A Recovery Guarantee for Sparse Neural Networks¶
Conference: ICLR 2026 arXiv: 2509.20323 Code: https://github.com/voilalab/MLP-IHT Area: Model Compression / Theory Keywords: Sparse neural networks, compressed sensing, iterative hard thresholding, convex reformulation, ReLU networks
TL;DR¶
This paper establishes the first sparse recovery guarantee for ReLU neural networks: for two-layer scalar-output networks with Gaussian random training data, an iterative hard thresholding (IHT) algorithm based on convex reformulation can exactly recover sparse network weights, with memory requirements scaling only linearly in the number of nonzero weights.
Background & Motivation¶
Background: Large-scale neural networks achieve strong performance but demand substantial memory and computation. Post-training weights are typically highly compressible.
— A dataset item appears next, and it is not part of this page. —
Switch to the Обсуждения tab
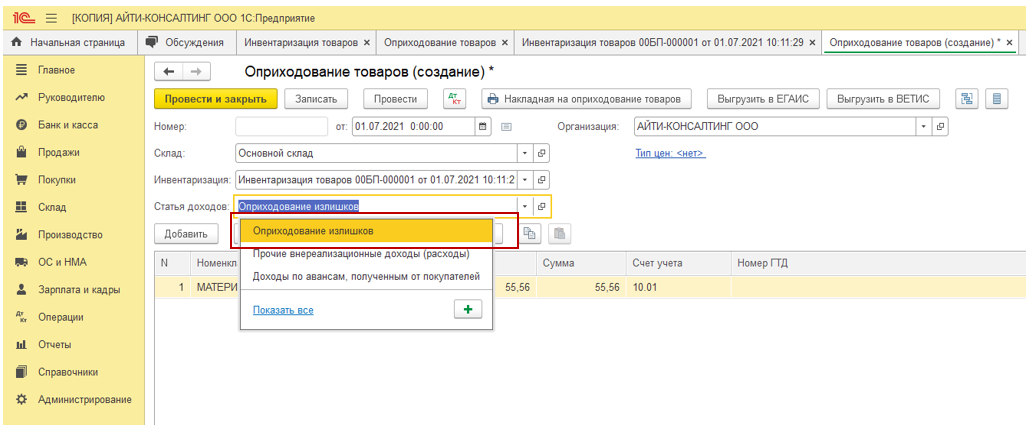Viewport: 1027px width, 431px height. [x=185, y=42]
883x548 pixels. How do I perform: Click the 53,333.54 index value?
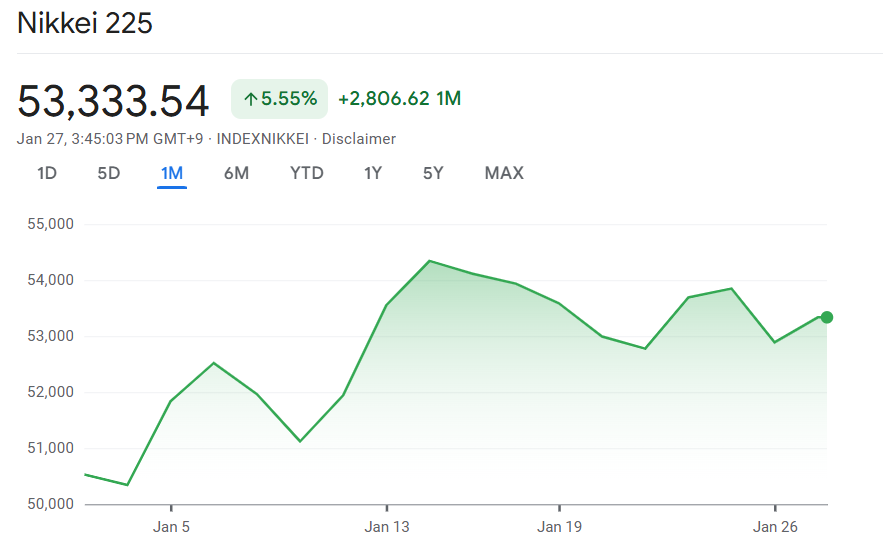pos(113,101)
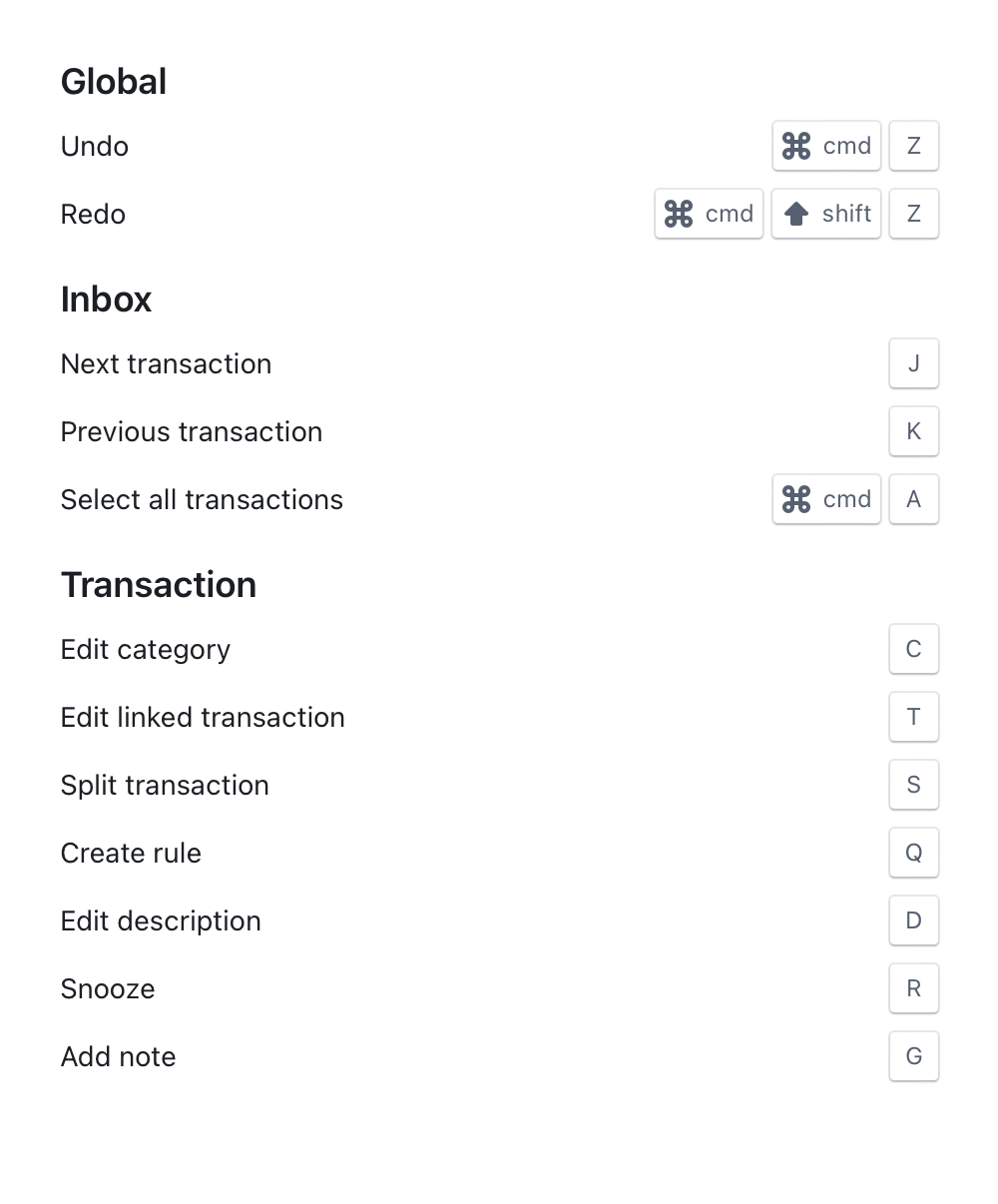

The existence of high-performing sparse subnetworks is well-established (Lottery Ticket Hypothesis), yet efficient optimization of sparse networks remains an open challenge.
Limitations of Prior Work: Existing methods are either memory-inefficient (e.g., IMP requires training a dense network first), yield suboptimal quality (e.g., initialization-based pruning), or lack theoretical guarantees (all existing methods are heuristic). Although the compressed sensing literature offers rich sparse recovery theory, it applies only to linear models.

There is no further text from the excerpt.